=== Supplied entries ===
-=-=-=-=-
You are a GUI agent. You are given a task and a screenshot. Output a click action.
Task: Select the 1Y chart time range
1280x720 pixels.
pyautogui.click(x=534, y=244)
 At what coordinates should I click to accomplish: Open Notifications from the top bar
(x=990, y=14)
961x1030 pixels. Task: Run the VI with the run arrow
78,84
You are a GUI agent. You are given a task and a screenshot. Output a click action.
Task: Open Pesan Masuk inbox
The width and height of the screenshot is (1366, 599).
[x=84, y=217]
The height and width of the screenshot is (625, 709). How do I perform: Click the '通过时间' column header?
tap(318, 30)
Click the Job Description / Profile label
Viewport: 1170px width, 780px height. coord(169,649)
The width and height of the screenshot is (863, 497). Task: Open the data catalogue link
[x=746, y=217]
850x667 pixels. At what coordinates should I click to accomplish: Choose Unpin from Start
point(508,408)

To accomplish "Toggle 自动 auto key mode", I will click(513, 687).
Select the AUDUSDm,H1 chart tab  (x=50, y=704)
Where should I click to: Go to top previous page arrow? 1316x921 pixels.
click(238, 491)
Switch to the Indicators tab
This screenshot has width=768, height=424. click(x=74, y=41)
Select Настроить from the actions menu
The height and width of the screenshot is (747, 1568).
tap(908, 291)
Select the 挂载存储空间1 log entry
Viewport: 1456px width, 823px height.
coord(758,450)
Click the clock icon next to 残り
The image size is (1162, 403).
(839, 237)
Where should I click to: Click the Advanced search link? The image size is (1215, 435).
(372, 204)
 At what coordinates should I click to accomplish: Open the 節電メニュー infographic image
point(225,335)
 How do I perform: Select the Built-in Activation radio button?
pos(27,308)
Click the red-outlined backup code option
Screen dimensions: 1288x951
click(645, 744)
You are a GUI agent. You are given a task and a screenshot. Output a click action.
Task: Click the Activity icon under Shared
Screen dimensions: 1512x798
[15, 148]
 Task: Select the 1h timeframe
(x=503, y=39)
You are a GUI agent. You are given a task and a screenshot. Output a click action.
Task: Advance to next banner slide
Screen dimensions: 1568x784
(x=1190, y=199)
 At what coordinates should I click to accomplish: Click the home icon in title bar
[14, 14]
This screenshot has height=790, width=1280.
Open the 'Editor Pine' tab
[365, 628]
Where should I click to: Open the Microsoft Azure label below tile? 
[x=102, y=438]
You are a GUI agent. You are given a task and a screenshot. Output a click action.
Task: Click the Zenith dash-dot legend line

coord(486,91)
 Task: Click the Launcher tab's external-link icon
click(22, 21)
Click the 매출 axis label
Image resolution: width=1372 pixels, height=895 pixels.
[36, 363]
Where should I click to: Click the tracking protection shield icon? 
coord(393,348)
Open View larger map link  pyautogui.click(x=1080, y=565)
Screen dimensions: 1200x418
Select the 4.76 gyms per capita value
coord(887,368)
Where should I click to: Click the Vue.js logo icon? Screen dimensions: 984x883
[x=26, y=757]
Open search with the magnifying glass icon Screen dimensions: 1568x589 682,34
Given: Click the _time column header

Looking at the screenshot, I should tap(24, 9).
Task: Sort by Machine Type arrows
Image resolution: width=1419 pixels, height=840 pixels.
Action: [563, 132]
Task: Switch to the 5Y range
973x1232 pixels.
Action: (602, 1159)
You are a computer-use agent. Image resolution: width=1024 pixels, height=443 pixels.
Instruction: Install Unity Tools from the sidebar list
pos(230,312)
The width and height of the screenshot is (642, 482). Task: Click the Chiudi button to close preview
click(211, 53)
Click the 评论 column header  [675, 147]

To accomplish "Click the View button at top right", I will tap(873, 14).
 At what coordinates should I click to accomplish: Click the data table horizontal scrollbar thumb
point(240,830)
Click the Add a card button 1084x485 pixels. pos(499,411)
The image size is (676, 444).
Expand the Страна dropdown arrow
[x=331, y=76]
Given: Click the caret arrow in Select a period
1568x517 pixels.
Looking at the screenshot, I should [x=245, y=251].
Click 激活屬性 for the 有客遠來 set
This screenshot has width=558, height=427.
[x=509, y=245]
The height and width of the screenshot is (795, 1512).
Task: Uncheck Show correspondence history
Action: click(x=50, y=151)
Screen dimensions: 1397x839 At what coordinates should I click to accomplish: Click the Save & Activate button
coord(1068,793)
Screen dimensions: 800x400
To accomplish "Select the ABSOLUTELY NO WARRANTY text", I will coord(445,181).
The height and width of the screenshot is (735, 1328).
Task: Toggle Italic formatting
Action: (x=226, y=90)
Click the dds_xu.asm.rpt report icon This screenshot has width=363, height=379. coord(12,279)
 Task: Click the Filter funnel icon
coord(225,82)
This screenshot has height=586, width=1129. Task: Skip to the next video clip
-=-=-=-=-
=== Problem details ===
Write out all of the records above again, substituting "computer-use agent" for every occurrence of "GUI agent" and leaving everything else unchanged.

=== Answer to the problem ===
You are a computer-use agent. You are given a task and a screenshot. Output a click action.
Task: Select the 1Y chart time range
1280x720 pixels.
pyautogui.click(x=534, y=244)
 At what coordinates should I click to accomplish: Open Notifications from the top bar
(x=990, y=14)
961x1030 pixels. Task: Run the VI with the run arrow
78,84
You are a computer-use agent. You are given a task and a screenshot. Output a click action.
Task: Open Pesan Masuk inbox
The width and height of the screenshot is (1366, 599).
[x=84, y=217]
The height and width of the screenshot is (625, 709). How do I perform: Click the '通过时间' column header?
tap(318, 30)
Click the Job Description / Profile label
Viewport: 1170px width, 780px height. coord(169,649)
The width and height of the screenshot is (863, 497). Task: Open the data catalogue link
[x=746, y=217]
850x667 pixels. At what coordinates should I click to accomplish: Choose Unpin from Start
point(508,408)

To accomplish "Toggle 自动 auto key mode", I will click(513, 687).
Select the AUDUSDm,H1 chart tab  (x=50, y=704)
Where should I click to: Go to top previous page arrow? 1316x921 pixels.
click(238, 491)
Switch to the Indicators tab
This screenshot has width=768, height=424. click(x=74, y=41)
Select Настроить from the actions menu
The height and width of the screenshot is (747, 1568).
tap(908, 291)
Select the 挂载存储空间1 log entry
Viewport: 1456px width, 823px height.
coord(758,450)
Click the clock icon next to 残り
The image size is (1162, 403).
(839, 237)
Where should I click to: Click the Advanced search link? The image size is (1215, 435).
(372, 204)
 At what coordinates should I click to accomplish: Open the 節電メニュー infographic image
point(225,335)
 How do I perform: Select the Built-in Activation radio button?
pos(27,308)
Click the red-outlined backup code option
Screen dimensions: 1288x951
click(645, 744)
You are a computer-use agent. You are given a task and a screenshot. Output a click action.
Task: Click the Activity icon under Shared
Screen dimensions: 1512x798
[15, 148]
 Task: Select the 1h timeframe
(x=503, y=39)
You are a computer-use agent. You are given a task and a screenshot. Output a click action.
Task: Advance to next banner slide
Screen dimensions: 1568x784
(x=1190, y=199)
 At what coordinates should I click to accomplish: Click the home icon in title bar
[14, 14]
This screenshot has height=790, width=1280.
Open the 'Editor Pine' tab
[365, 628]
Where should I click to: Open the Microsoft Azure label below tile? 
[x=102, y=438]
You are a computer-use agent. You are given a task and a screenshot. Output a click action.
Task: Click the Zenith dash-dot legend line

coord(486,91)
 Task: Click the Launcher tab's external-link icon
click(22, 21)
Click the 매출 axis label
Image resolution: width=1372 pixels, height=895 pixels.
[36, 363]
Where should I click to: Click the tracking protection shield icon? 
coord(393,348)
Open View larger map link  pyautogui.click(x=1080, y=565)
Screen dimensions: 1200x418
Select the 4.76 gyms per capita value
coord(887,368)
Where should I click to: Click the Vue.js logo icon? Screen dimensions: 984x883
[x=26, y=757]
Open search with the magnifying glass icon Screen dimensions: 1568x589 682,34
Given: Click the _time column header

Looking at the screenshot, I should tap(24, 9).
Task: Sort by Machine Type arrows
Image resolution: width=1419 pixels, height=840 pixels.
Action: [563, 132]
Task: Switch to the 5Y range
973x1232 pixels.
Action: (602, 1159)
You are a computer-use agent. Image resolution: width=1024 pixels, height=443 pixels.
Instruction: Install Unity Tools from the sidebar list
pos(230,312)
The width and height of the screenshot is (642, 482). Task: Click the Chiudi button to close preview
click(211, 53)
Click the 评论 column header  [675, 147]

To accomplish "Click the View button at top right", I will tap(873, 14).
 At what coordinates should I click to accomplish: Click the data table horizontal scrollbar thumb
point(240,830)
Click the Add a card button 1084x485 pixels. pos(499,411)
The image size is (676, 444).
Expand the Страна dropdown arrow
[x=331, y=76]
Given: Click the caret arrow in Select a period
1568x517 pixels.
Looking at the screenshot, I should [x=245, y=251].
Click 激活屬性 for the 有客遠來 set
This screenshot has width=558, height=427.
[x=509, y=245]
The height and width of the screenshot is (795, 1512).
Task: Uncheck Show correspondence history
Action: click(x=50, y=151)
Screen dimensions: 1397x839 At what coordinates should I click to accomplish: Click the Save & Activate button
coord(1068,793)
Screen dimensions: 800x400
To accomplish "Select the ABSOLUTELY NO WARRANTY text", I will coord(445,181).
The height and width of the screenshot is (735, 1328).
Task: Toggle Italic formatting
Action: (x=226, y=90)
Click the dds_xu.asm.rpt report icon This screenshot has width=363, height=379. coord(12,279)
 Task: Click the Filter funnel icon
coord(225,82)
This screenshot has height=586, width=1129. Task: Skip to the next video clip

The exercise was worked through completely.